Some of you may have listened to NPR's two-hour report on blogs last night, so you will know what I'm talking about, but the rest of you may be getting bits and pieces of it second- or third-hand for the next week, so I will try to summarize it for you. The first hour and forty minutes was taken up by assorted media Big Feet, including liberal Josh Marshall and conservative Jeff Jarvis, feeding us a dry encapsulation of the potential of the new medium (as you might expect, Jarvis brought up the New York Times' refusal to give front page treatment to an anti-Saddam demonstration in the streets of Baghdad last month that drew several thousand; it's becoming a tired rant, akin to Snitchens' tirades about the brain-addled murderer Clinton executed in 1992).

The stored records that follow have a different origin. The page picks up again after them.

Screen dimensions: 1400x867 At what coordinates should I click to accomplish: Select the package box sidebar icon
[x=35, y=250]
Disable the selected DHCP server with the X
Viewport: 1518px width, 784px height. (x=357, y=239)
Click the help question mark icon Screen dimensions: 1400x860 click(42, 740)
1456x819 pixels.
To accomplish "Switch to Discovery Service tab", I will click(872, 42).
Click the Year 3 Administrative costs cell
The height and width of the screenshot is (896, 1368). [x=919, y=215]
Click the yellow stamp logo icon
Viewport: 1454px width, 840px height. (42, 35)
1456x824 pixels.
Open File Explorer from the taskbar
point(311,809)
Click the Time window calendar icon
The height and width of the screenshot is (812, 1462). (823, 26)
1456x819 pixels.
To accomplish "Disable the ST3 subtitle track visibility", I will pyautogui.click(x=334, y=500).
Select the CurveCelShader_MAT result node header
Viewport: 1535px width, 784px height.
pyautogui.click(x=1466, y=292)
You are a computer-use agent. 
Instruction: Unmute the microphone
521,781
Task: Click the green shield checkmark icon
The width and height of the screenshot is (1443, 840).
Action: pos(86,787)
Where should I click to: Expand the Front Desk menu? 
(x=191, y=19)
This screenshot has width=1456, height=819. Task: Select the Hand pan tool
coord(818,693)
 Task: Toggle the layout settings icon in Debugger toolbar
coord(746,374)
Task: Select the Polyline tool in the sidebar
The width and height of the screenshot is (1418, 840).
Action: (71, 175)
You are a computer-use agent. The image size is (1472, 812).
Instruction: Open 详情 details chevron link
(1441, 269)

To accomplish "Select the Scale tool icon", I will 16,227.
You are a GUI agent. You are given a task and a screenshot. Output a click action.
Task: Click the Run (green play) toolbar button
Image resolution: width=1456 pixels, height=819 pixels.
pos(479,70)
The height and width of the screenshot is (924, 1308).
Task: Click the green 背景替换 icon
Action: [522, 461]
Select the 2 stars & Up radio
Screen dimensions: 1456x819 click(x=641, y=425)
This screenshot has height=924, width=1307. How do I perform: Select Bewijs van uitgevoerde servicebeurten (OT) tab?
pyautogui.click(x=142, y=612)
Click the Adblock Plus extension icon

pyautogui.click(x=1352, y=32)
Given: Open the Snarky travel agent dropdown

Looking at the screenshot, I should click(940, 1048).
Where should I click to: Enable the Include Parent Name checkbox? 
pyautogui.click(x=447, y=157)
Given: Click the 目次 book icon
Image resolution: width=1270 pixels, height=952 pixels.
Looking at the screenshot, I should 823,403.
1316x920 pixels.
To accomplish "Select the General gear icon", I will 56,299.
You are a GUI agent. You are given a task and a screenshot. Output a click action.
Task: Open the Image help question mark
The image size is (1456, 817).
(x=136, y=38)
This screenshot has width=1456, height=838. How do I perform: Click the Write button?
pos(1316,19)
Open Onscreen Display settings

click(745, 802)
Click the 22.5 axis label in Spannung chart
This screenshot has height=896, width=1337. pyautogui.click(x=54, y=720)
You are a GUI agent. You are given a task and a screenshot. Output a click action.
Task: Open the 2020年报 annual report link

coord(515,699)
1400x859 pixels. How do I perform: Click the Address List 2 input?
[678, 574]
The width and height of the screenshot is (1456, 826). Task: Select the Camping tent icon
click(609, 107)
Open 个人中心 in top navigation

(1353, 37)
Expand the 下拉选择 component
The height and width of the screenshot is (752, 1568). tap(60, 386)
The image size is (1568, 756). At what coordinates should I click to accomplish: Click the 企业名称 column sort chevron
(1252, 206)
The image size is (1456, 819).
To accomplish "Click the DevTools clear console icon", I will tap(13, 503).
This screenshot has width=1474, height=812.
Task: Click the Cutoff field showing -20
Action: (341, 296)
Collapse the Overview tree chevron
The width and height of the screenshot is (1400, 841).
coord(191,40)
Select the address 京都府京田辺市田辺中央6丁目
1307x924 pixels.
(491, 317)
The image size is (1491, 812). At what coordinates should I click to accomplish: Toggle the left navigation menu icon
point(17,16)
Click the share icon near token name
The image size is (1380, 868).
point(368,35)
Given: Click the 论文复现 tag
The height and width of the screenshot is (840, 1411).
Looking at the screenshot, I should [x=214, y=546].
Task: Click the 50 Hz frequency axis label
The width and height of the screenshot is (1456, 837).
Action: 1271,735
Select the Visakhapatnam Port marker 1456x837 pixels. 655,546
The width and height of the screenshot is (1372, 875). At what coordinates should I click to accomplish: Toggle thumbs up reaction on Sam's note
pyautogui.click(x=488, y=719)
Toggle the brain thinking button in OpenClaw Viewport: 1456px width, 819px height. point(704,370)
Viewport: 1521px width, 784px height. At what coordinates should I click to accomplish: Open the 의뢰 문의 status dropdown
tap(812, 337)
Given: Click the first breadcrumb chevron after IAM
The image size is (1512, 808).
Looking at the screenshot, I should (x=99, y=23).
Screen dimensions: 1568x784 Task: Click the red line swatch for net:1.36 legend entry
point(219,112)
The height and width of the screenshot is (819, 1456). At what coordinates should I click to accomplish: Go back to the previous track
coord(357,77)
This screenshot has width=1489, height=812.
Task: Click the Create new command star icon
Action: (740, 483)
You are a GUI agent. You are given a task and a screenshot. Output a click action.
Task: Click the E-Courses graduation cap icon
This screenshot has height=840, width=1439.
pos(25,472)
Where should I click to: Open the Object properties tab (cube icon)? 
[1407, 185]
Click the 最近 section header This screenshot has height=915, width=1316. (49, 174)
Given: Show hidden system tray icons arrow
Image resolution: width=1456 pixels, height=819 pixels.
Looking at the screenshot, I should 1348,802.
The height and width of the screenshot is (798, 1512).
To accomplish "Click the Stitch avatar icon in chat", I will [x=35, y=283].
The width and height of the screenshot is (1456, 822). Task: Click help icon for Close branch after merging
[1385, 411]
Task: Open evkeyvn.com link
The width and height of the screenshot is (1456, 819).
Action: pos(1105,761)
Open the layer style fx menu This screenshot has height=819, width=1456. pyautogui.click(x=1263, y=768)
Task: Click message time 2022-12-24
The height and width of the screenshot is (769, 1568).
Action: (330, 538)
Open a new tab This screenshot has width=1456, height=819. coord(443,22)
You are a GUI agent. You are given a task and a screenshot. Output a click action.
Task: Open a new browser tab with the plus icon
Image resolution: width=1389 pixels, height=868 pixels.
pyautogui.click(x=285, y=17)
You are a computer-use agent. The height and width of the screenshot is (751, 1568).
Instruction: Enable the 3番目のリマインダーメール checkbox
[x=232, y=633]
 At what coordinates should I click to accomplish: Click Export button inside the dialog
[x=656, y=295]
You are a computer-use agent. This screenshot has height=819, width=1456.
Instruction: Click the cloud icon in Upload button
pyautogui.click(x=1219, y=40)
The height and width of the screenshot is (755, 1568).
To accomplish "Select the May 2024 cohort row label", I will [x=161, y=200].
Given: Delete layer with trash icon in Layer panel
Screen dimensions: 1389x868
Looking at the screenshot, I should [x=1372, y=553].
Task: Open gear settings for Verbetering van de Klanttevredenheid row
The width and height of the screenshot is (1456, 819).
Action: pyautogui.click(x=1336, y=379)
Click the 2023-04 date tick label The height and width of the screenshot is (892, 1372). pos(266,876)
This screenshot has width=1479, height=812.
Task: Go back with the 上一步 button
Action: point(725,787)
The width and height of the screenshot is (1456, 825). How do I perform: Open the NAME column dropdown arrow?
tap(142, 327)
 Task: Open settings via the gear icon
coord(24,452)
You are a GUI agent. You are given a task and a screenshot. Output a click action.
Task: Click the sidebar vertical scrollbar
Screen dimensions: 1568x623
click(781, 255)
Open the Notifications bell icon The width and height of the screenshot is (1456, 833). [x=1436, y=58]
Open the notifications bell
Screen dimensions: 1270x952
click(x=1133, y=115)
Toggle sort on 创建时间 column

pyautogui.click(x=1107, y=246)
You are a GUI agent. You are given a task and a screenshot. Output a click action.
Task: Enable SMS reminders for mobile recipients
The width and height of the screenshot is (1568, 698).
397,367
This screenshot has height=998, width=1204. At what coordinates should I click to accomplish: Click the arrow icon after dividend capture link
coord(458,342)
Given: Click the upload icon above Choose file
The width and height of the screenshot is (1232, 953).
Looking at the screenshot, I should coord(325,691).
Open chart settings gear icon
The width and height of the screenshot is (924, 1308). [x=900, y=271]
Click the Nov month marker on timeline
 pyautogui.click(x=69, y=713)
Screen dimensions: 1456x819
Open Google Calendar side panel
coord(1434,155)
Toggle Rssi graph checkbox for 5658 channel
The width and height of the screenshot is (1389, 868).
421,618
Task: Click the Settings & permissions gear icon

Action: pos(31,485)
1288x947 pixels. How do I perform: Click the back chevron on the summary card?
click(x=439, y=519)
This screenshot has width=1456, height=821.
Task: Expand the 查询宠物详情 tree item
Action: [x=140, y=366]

The last twenty minutes featured the long-awaited confrontation between Andrew Sullivan and "Atrios". Neither came across with any distinction. Sullivan, apparently nursing scars from insults, real and perceived, and being unwilling to actually respond on his blog (and thereby link) to anyone to the left of Prof. Reynolds, attacked the anonymity of "Atrios", as if the Philadelphia gym teacher was the first to come up with the idea of publishing under a pseudonym. Besides the fact that Sully himself linked to a conservative blogger, "Tacitus", earlier that day without denouncing his "lack of transparency", anonymous screeds have made a rich contribution to Anglo-American political thought; the Federalist Papers, for example, could be considered a late-eighteenth century proto-blog written by several anonymous writers.
"Atrios", however, illustrated another weakness of the blogosphere: a lack of seriousness about language. When Sully criticized Eschaton for being unwilling to attack his own side, "Atrios" called him a liar. As I mentioned back on January 6, accusing someone of lying ought to be a serious accusation, but bloggers use it instead as a shorthand way of saying that the other guy is wrong about an issue. What has become a perfectly banal insult over the internet resonates quite differently when you actually hear it said over a national radio program.
What's worse, though, was when Atrios was actually called on that statement, he couldn't give an example. Of course, it would have been nice if Sullivan actually had visited Eschaton before making his statement: the very post that topped the blog during the radio program reported on dirty tricks one candidate was using against Howard Dean in New Hampshire, hardly the actions of someone who has any hesitation about going after his own side.
And Atrios has nothing to apologize for publishing a more partisan website than Sullivan's; after all, Sully's crowd is in power, controls most of the political, cultural and business institutions in our society, while the insurgent's role that Atrios has chosen to play necessarily must focus its attacks on the opposition. Sully himself has a side he won't attack: witness his unwillingness to repudiate Matt Drudge's deliberate dowdification of General Clark's Congressional testimony a few weeks back. But still, you can hardly claim the other guy is deliberately misstating what's on your blog when you don't really know either.